Stored data:
*****

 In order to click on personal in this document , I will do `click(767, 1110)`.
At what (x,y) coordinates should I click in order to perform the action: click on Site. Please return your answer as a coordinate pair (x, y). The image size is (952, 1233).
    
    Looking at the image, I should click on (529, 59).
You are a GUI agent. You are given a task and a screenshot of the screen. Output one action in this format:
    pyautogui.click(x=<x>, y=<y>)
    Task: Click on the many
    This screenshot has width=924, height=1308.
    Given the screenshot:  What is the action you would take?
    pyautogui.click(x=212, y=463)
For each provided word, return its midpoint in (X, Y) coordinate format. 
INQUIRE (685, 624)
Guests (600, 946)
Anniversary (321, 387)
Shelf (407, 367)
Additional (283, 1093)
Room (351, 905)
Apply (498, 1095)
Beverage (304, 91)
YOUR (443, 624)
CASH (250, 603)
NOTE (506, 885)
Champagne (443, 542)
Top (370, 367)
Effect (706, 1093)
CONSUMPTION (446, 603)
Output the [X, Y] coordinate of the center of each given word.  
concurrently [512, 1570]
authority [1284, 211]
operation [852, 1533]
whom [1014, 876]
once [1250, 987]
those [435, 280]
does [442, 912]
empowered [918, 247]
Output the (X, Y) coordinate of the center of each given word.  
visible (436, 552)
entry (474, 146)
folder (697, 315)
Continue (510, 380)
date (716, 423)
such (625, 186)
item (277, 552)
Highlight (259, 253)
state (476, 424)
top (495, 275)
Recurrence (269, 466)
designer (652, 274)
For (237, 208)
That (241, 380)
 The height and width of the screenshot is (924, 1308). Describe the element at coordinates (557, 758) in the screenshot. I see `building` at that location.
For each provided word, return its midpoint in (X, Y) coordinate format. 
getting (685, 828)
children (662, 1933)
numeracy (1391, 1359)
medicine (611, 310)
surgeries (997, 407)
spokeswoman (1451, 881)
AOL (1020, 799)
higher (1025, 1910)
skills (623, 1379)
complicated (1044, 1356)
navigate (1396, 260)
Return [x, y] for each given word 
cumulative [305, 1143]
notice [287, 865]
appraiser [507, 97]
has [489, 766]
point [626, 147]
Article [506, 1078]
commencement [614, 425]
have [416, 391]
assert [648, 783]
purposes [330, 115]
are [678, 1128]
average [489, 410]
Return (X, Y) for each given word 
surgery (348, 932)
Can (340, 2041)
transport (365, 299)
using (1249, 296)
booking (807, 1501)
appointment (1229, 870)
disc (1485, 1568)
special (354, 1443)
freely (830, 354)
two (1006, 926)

*****

◆ Goal
Can you lay out the lines from the start of the records through the line containing "Looking at the" as a numbered list, leaving out blank lines?

◆ Response to this task
1.  In order to click on personal in this document , I will do `click(767, 1110)`.
2. At what (x,y) coordinates should I click in order to perform the action: click on Site. Please return your answer as a coordinate pair (x, y). The image size is (952, 1233).
3.     Looking at the image, I should click on (529, 59).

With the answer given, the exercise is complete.